Every Year January14 is celebrated in India as Makar Sankranti – heralding the transition of the sun into the Northern hemisphere. It is also a big kite day in most parts of India when children and adults from 6 to 60 can be seen with their heads turned to the sky. In Jaipur kites virtually blot out the sky. Everyone joins in this riotous celebration and shouts of ” Woh Kata !” reverberate from rooftops to the accompaniment of drums as adversaries’ kites are cut down. And everyone’s an adversary! Any kite in the sky is fair game.
The three-day festival starts with an inauguration at the Polo Ground, which is the venue for some serious kite flying and fighting for the three days of the festival. The festival includes two kinds of celebration. A massive extravaganza follows, with Air Force helicopters releasing kites from the sky, and hundreds of schoolchildren releasing balloons. Kites that look like wasps, exquisite stained glass windows, and graceful mythical birds soar in the sky and the sky shimmers with magic.
Fighting kites beautifully choreographed by the wind look like poetry in the skies, written by kite flyers from many nations. The three days of the festival are divided into two sections. One is the Fighter Kite Competition and the other is the more sober Display Flying and there are prestigious trophies to be won in both categories. Every evening participants are provided with dinner at any of the exotic locations.
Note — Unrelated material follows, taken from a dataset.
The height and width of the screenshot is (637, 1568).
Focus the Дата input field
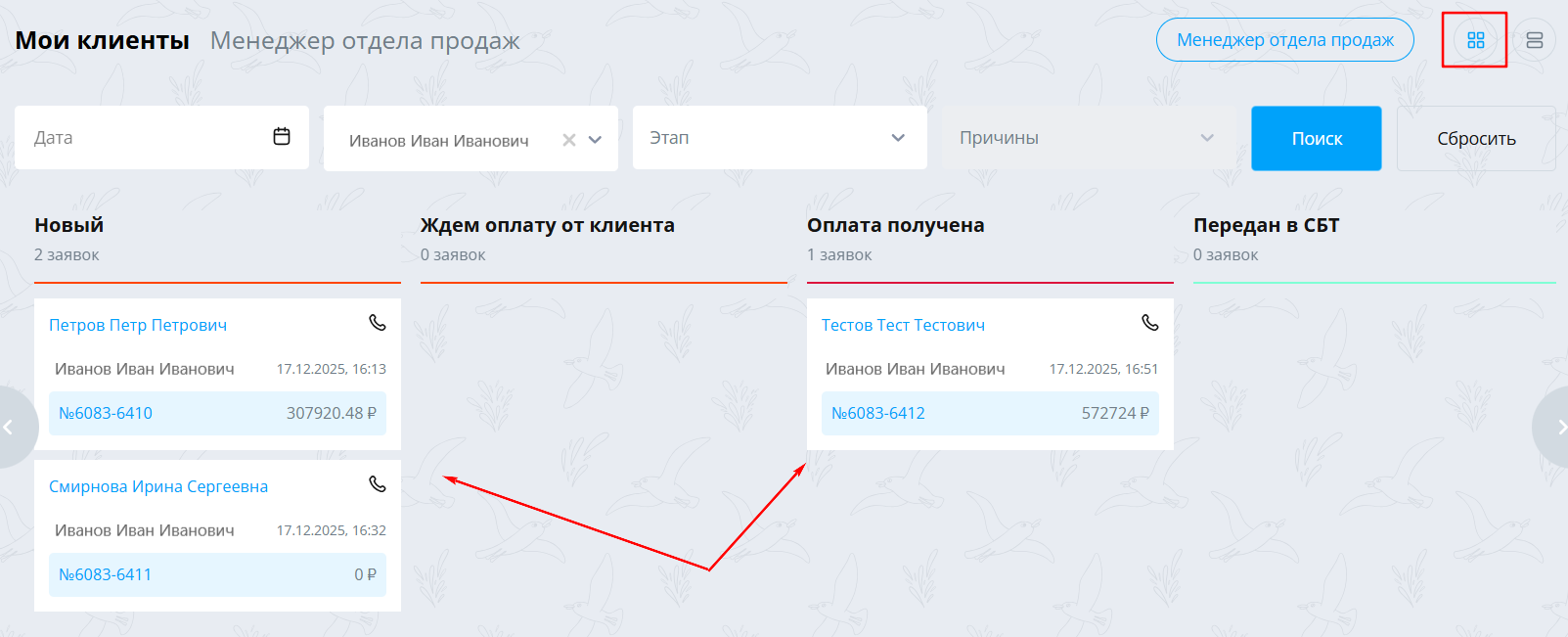click(x=161, y=137)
On the final day the venue of the festival shifts to the exquisite lawns of the Umaid Bhawan Palace, the royal residence of the Maharaja of Jodhpur. The finals of the Fighter Kite Competition and the final judging of the Display Kites are followed by the prize distribution ceremony, the valedictory function, and a farewell dinner with the Maharaja. As the festival draws to an end, traditional Indian kite craftsmen prepare to return to their humdrum lives, selling handcrafted aerial art for mere pennies.